Das Herz klopfte Emma ein wenig, als der erste Tänzer sie an den Fingerspitzen faßte und in die Reihe der anderen führte. Beim ersten Geigenton tanzten sie los. Bald jedoch legte sich ihre Aufregung. Sie begann sich im Flusse der Musik zu wiegen, und mit einer leichten Biegung im Halse glitt sie sicher dahin. Bei besonders zärtlichen Passagen des Violinsolos flog ein süßes Lächeln um ihre Lippen. Wenn so die andern Instrumente schwiegen, hörte man im Tanzsaal das helle Klimpern der Goldstücke auf den Spieltischen nebenan, bis das Orchester mit einem Male wieder voll einsetzte. Dann gings im wiedergewonnenen Takte weiter; die Röcke der Tänzerinnen bauschten sich und streiften einander, Hände suchten und mieden sich, und dieselben Blicke, die eben schüchtern gesenkt waren, fanden ihr Ziel.

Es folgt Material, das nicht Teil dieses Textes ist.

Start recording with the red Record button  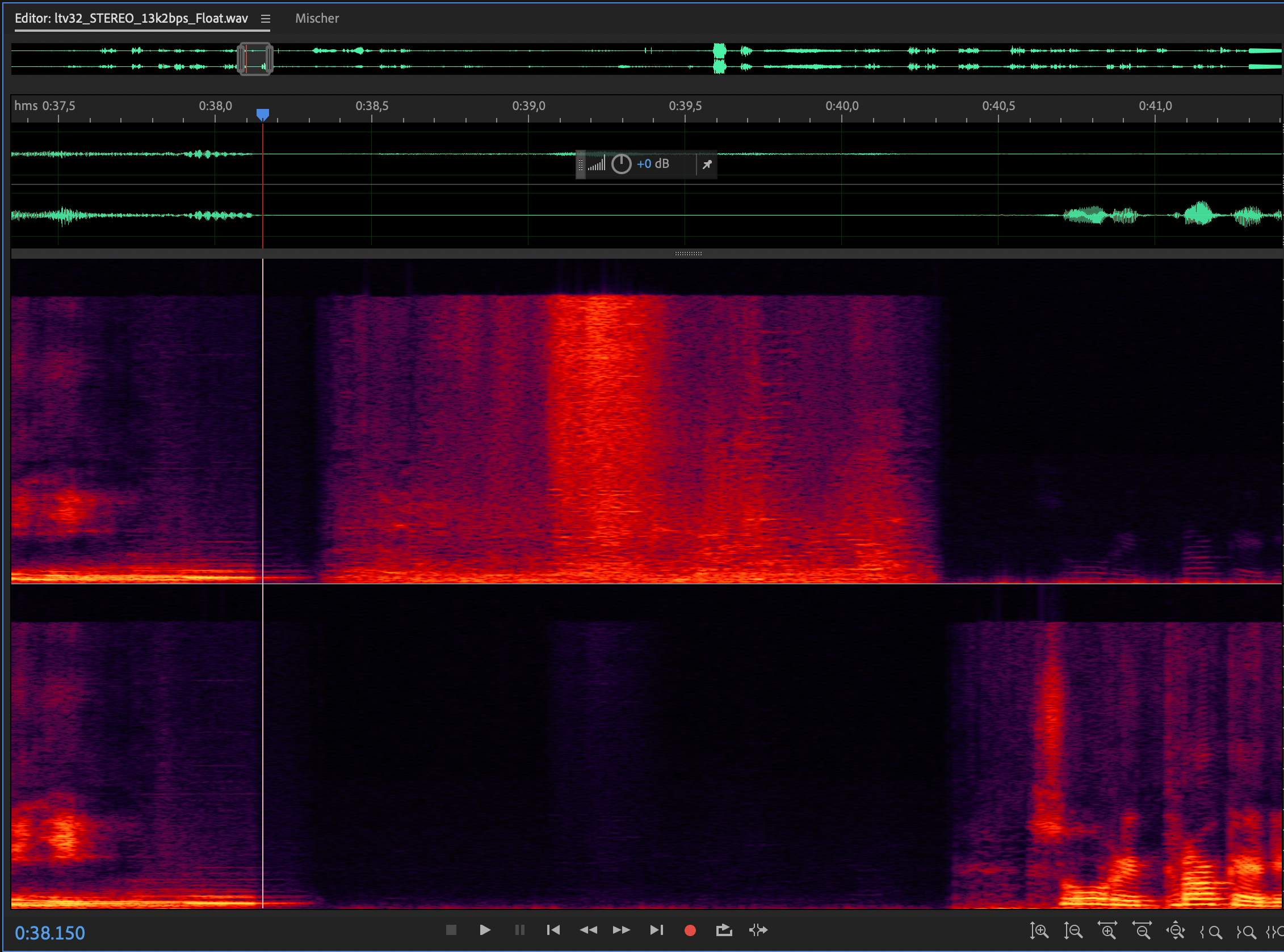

Unter den tanzenden oder plaudernd an den Türen stehenden Herren stachen etliche, etwa zwölf bis fünfzehn, bei allem Alters- und sonstigem Unterschied durch einen gewissen gemeinsamen Typ von den andern ab. Ihre Kleider waren von eleganterem Schnitte und aus feinerem Stoff.